I’m pretty sure chemo is in my future. I’ve thought that since the first pathology came back from surgery. So here are some things that are likely to be in the mix:
Taxotere: This is a plant alkaloid that attacks fast growing cells. It has a frightening grab bag of side effects including: hair loss, low white and red blood cell counts, nausea, mouth sores, fatigue, nail changes. The nails may fall off “but generally grow back,” according to the website Chemocare. Also look for fluid retention and weight gain. No fair!
Cytoxan: This also attacks fast-growing cells and also has something to do with alkaloids. It has side effects similar to Taxotere but, I am assured by “Chemocare,” not all patients will get all the symptoms. I hope they’re right.

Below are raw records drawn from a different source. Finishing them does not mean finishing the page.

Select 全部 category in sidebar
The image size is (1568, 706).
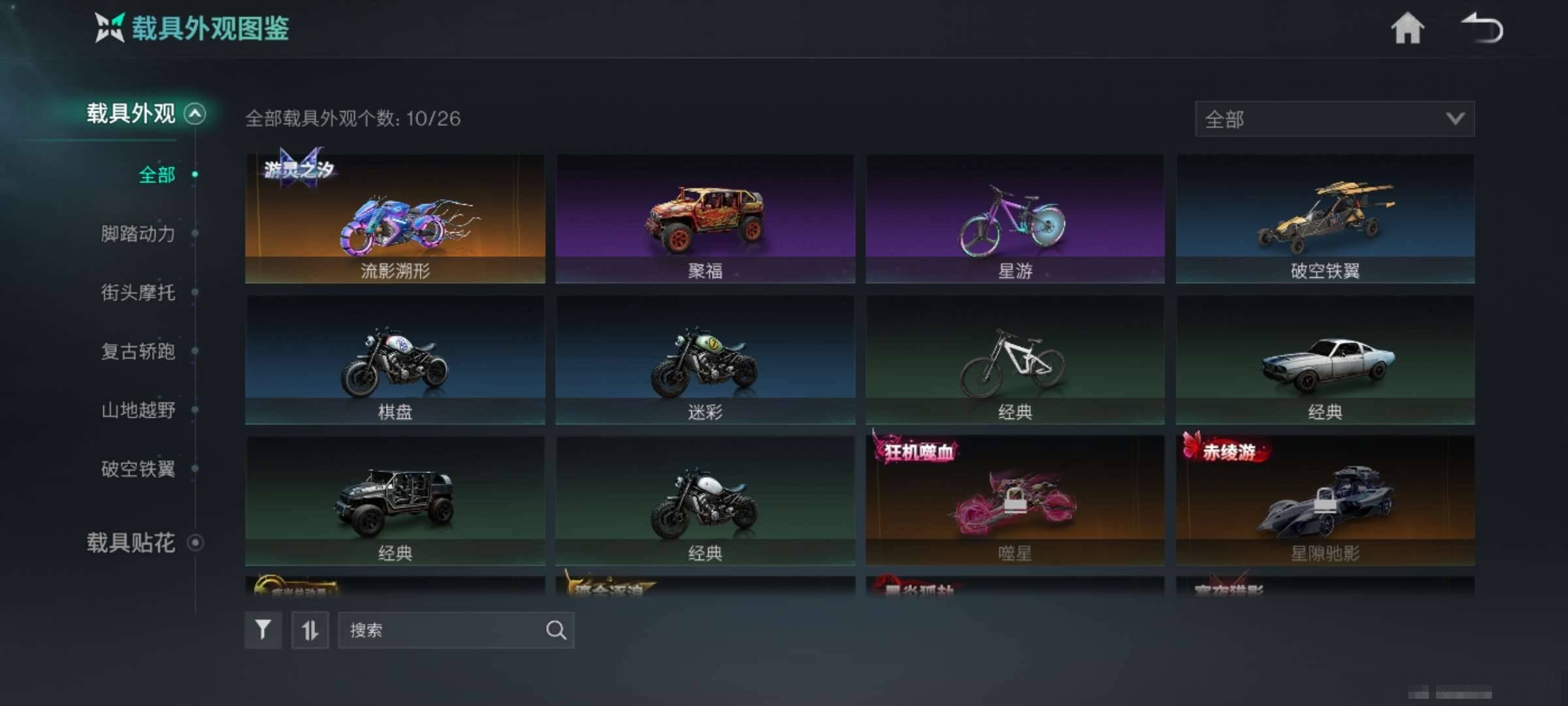click(x=157, y=175)
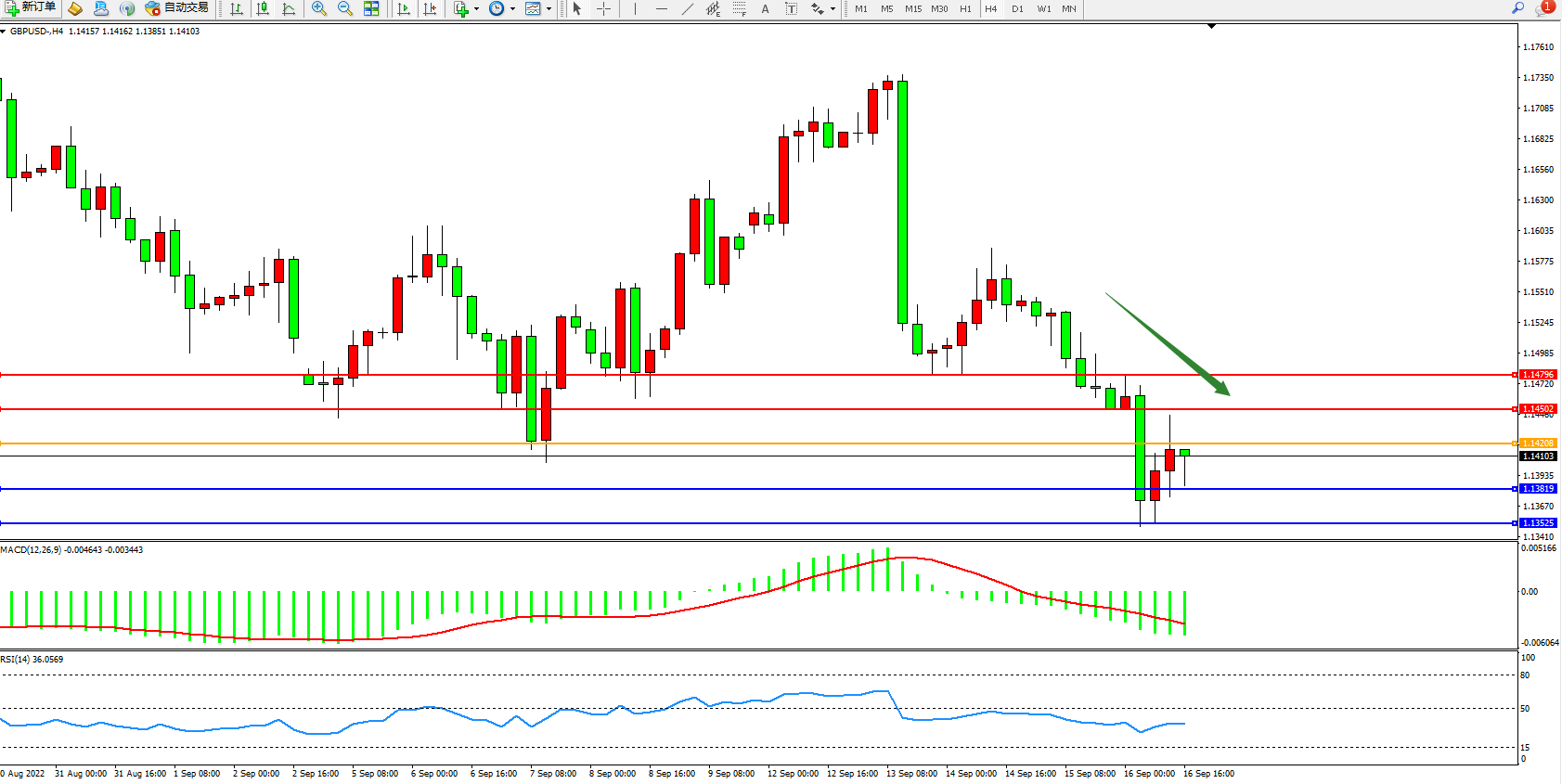1562x784 pixels.
Task: Open the indicators list dropdown arrow
Action: 476,8
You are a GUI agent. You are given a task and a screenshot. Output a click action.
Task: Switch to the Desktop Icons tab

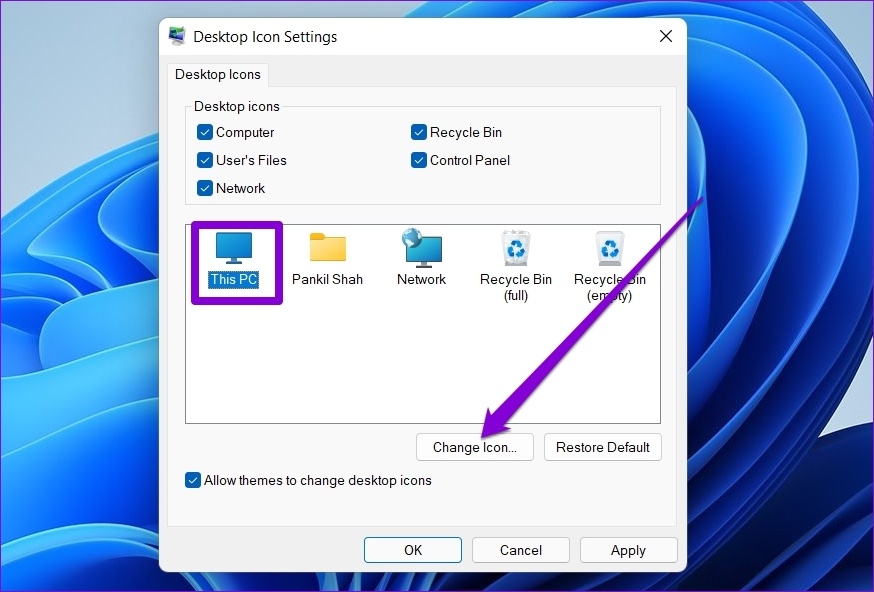coord(218,74)
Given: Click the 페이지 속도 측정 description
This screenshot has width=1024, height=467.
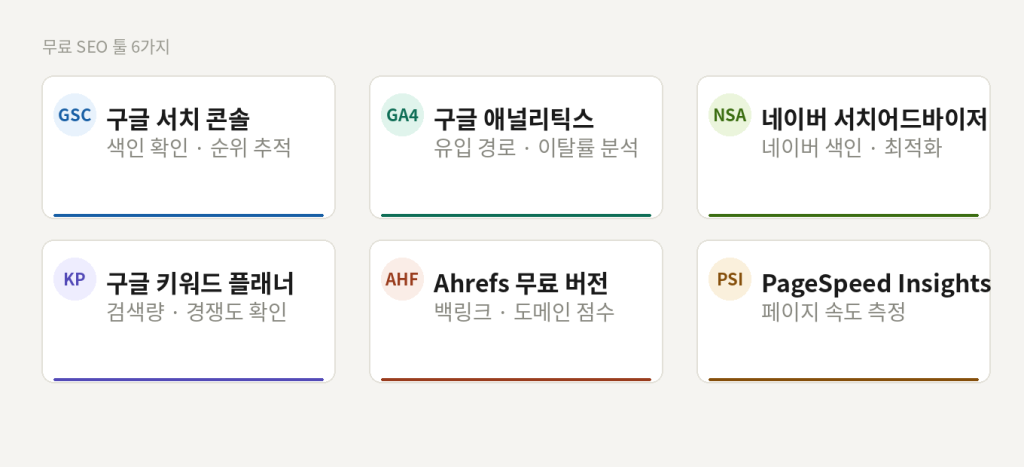Looking at the screenshot, I should point(833,312).
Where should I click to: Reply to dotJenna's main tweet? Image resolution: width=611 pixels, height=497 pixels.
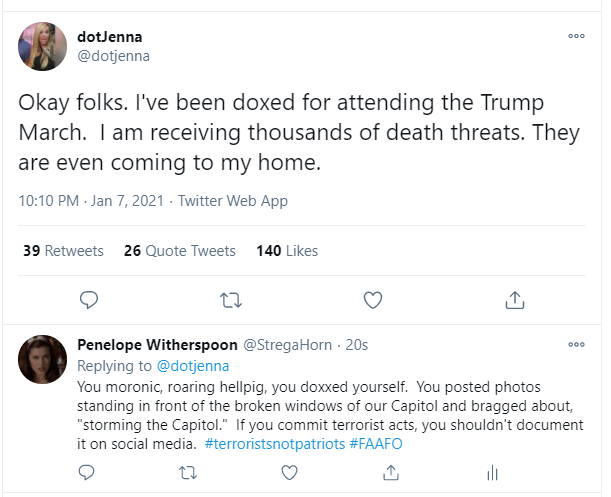point(89,299)

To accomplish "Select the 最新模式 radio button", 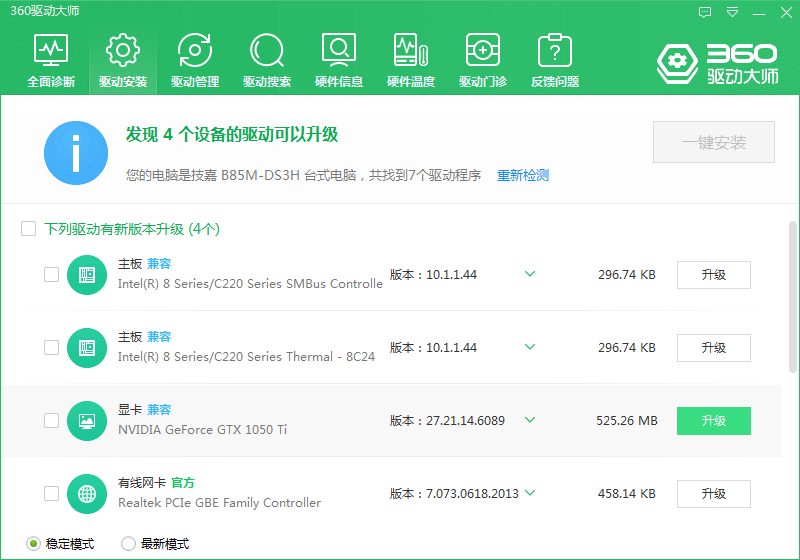I will [129, 544].
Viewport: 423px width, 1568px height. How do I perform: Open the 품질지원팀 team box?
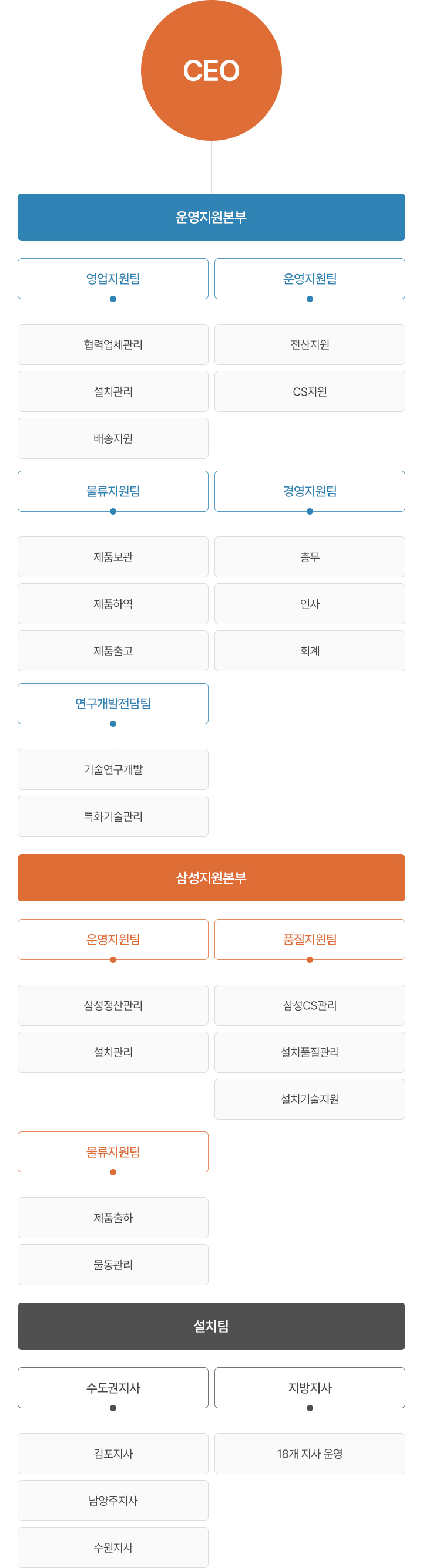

Oh yes, and Cytoxan can cause leukemia, a cancer of the blood. But that’s very rare, apparently, and all cancer patients are really gambling and hoping for the best odds. So bring it on, I guess.
Taxol: Another plant alkaloid, Taxol is an “irritant” that can cause inflammation of the vein into which it is given. It shares the usual side effects with the others, and adds muscle and joint pain and “neuropathy,” tingling and numbness in the hands and feet.
Herceptin: This is a “monoclonal antibody,” a new class of anti-cancer drugs that can attach to certain receptors on cancer cells. This one attaches to the Her-2 receptors in my tumor, the ones that are in the fuzzy “mid-range” in the pathology so far. Usual nausea etc. side effects plus rhinitis (a cold) , dizziness, shortness of breath and insomnia. In a small number of cases, it causes heart problems. Chemocare says that treatment may be “discontinued if symptoms of heart failure persist.” Oh, good. Was I serious when I said I didn’t want the easiest treatment?
Dr. Rugo outlines the various regimens, some schedules give a drug every three weeks, some every week. If I take Herceptin, I’ll probably take it for year. And I’ll also need to take hormones, do radiation, and have a “re-exision” surgery after all that. When I count out the weeks of treatment, the recovery time, the surgery, I’m in the cancer soup until next April or May. This is going to be a tough year, but at least I feel I’m getting the best care I possibly can. After we say goodbye to Dr. Rugo, the Australian fellow, and the med student, I realize she has taken 80 minutes to get to know me, to outline my situation and my possible treatment. Altogether, her team has spent three hours on me. My doctors continue to amaze me.